Jack stared forward, looking at a speck on the wall. It looked like a grease stain, and she couldn't, for the life of her, figure out why it was there. It looked older, so it had probably been there before Professor Lupin took over the office, which only deepened the mystery. Weird.
She didn't care about the detention, nor did she care about the points. Quidditch was scheduled around her extra-curricular disciplinary actions, and it gave her more of a reason to win by a large margin. The House Cup didn't matter, anyway. For someone who had spent her week beating up and taunting Slytherins, she didn't care for this division of people. It was school - division was going to happen without the help or affirmation of the institution. At the end of the day, she didn't care. Matthew could do or say or think whatever he wanted.
It was just interesting how it never stopped.
She was feeling herself fall away from herself, the way she did at family dinners, when her mother threw barbs, pointed insults about the influence she might have over her little cousin. When Charlie wasn't home, Jack could lash back. But with the eyes of her surrogate sister on her, Jack had to find that place within her where nothing reached inside her.
And then Matt's words reached her, from deep within that sunken place of hers. And she fell back on the instinct she felt most sincerely - full blown teenage defiance.

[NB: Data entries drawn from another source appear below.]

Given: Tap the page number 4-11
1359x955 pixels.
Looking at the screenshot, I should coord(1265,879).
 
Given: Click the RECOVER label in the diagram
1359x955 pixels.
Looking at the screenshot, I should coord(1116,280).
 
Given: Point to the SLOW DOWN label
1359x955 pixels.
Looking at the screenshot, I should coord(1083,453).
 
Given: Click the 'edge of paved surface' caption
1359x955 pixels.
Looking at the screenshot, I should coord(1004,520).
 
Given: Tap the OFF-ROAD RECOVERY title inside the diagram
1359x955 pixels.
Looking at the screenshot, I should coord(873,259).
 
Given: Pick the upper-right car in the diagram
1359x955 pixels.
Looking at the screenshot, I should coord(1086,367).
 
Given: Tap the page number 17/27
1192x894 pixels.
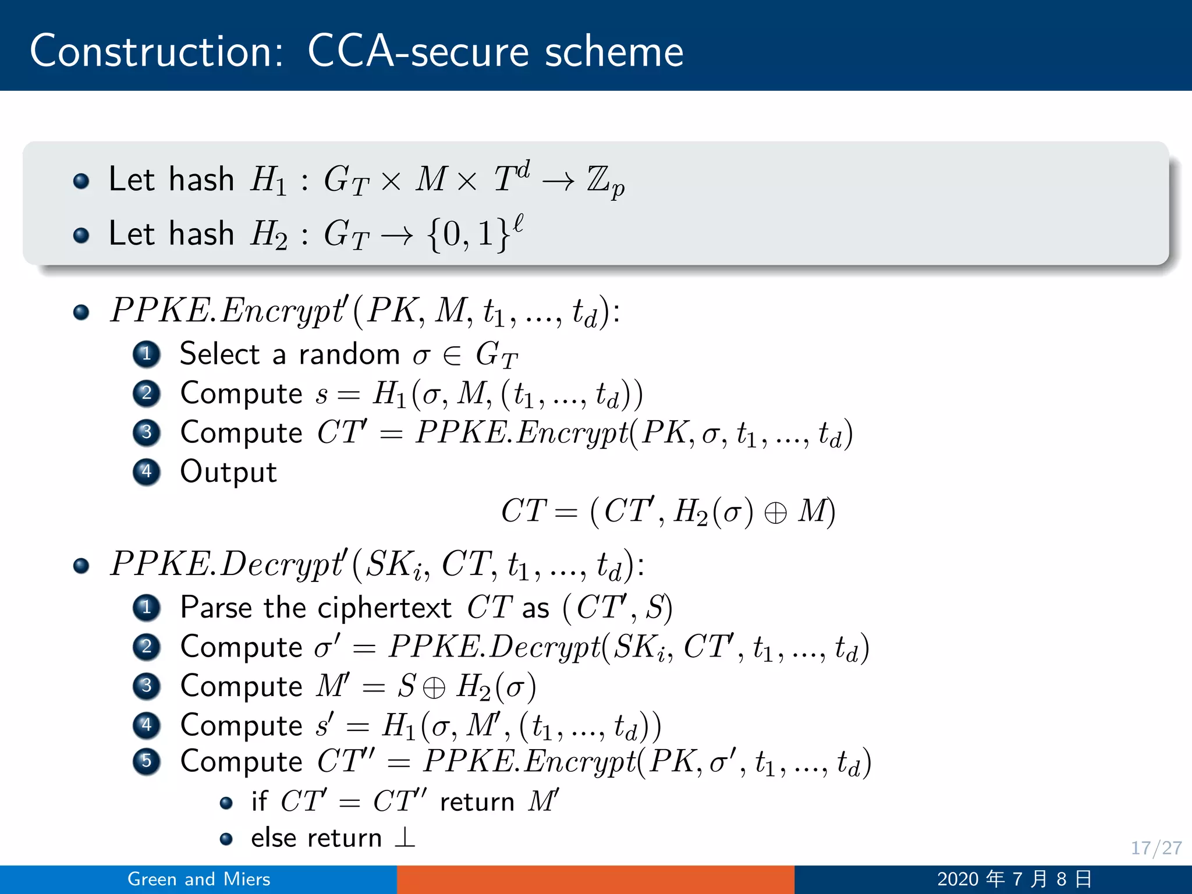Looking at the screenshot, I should click(1156, 848).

"No he didn't," she said, her eyes sliding to the professor. "I instigated. I spent all of detention throwing things at his head. I knew it would wind him up, an I wanted to see if it took less time than it did at Duelling Club."
Lupin nodded. "Okay, so why do you think you did that?"
"I wanted to see how much I could hide in his hair. I figured I could get a History of Magic essay's worth."
She spoke matter of factly, without humor, and it was clear - Professor Lupin was feeling out of his depth.